Christopher and His Kind

I've loved Christopher Isherwood's Goodbye To Berlin ever since I first read it as a teenager, I probably saw the film of Cabaret around the same time, and loved that too. Although both film and book are based on Isherwood's own experiences of 1930's Berlin, they are not purely autobiographical - events have been changed, characters conflated or altered, and certainly in respect of Isherwood's own sexuality greatly changed. So, in a way, Christopher and his kind is the "true" story behind Mr Norris Changes Trains and Goodbye to Berlin.
This is Isherwood's most honest account of his life in the 1930's. As a practicing homosexual, he felt constrained by life in England, and moved to Berlin, to a city which felt freer, and where he could meet boys. And at first the city did feel remarkably free, a city whose nightlife was in direct competition with Paris, and was determined to become ever more decadent. It also felt free politically, communism appeared to be becoming ever more popular, and as a fellow traveller, if not a committed communist, Isherwood enjoyed living there politically too.

Incidentally this made an interesting comparison with my previous read - Child 44. There is a section in Tom Rob Smith's novel in which the hero unwittingly starts a police purge of homosexuals. This would have been unthinkable to Christopher Isherwood, for in the 1930's the Soviet Union was one of the few countries in which homosexuality was not illegal.

Gradually however life in Berlin changes, fascism gains the upper hand, and it becomes increasingly more difficult and dangerous to be a homosexual there. Isherwood's relationship with his long-term partner Heinz is threatened and they move across Europe trying desperately to find some way to prevent Heinz's return to Germany.

The story is compelling and fascinating, peopled with a who's who of literati of the early 20th century (W.H. Auden, Stephen Spender, John and Beatrix Lehman, Virginia and Leonard Woolf). It also charts the slide towards totalitarianism and war from an interesting perspective.

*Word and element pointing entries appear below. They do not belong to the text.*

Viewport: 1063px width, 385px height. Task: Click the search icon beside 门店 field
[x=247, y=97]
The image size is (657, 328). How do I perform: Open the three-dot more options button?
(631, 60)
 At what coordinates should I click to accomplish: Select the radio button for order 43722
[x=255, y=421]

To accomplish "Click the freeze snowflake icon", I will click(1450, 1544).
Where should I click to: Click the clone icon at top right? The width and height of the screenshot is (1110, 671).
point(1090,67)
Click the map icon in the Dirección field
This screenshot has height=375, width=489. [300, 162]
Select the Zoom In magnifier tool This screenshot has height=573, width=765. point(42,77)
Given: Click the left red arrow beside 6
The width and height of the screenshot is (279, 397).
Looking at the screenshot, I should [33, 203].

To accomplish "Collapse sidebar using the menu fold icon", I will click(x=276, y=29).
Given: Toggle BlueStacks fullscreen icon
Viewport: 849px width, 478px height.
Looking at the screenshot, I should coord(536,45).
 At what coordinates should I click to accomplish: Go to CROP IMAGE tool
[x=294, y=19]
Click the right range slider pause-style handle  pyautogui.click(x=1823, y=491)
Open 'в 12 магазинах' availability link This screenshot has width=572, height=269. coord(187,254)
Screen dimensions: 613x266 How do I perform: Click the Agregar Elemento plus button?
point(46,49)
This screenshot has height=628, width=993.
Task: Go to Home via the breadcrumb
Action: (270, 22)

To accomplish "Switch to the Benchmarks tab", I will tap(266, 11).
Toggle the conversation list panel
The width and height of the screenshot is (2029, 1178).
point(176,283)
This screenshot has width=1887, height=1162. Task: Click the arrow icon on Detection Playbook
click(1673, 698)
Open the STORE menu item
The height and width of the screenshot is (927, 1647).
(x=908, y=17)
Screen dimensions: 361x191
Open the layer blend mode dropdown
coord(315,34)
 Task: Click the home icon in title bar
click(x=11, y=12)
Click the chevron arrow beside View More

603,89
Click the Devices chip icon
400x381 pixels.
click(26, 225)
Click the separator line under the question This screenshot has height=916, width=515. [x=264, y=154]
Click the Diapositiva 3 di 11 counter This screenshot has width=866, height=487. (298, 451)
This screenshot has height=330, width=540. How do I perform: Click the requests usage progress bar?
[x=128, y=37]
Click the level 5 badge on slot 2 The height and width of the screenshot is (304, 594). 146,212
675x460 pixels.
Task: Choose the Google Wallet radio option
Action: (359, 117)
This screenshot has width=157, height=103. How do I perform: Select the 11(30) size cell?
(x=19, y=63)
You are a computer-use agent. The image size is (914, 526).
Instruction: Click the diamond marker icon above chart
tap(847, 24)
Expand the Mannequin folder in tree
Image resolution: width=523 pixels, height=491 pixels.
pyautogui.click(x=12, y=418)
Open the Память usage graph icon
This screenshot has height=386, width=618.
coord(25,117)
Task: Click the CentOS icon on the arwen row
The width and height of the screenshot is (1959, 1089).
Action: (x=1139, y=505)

When I saw the BBC adaptation of Christopher and his kind recently, it mentioned that Isherwood had met up with Heinz (now happily married with a son) after the war, they had remained friends until this book was published, but after that never made contact again. It's hard to see why. Isherwood is sometimes rather patronising towards Heinz, but his love and loyalty to him shine through. A fascinating account, of especial interest to anyone who has loved Isherwood's Berlin books.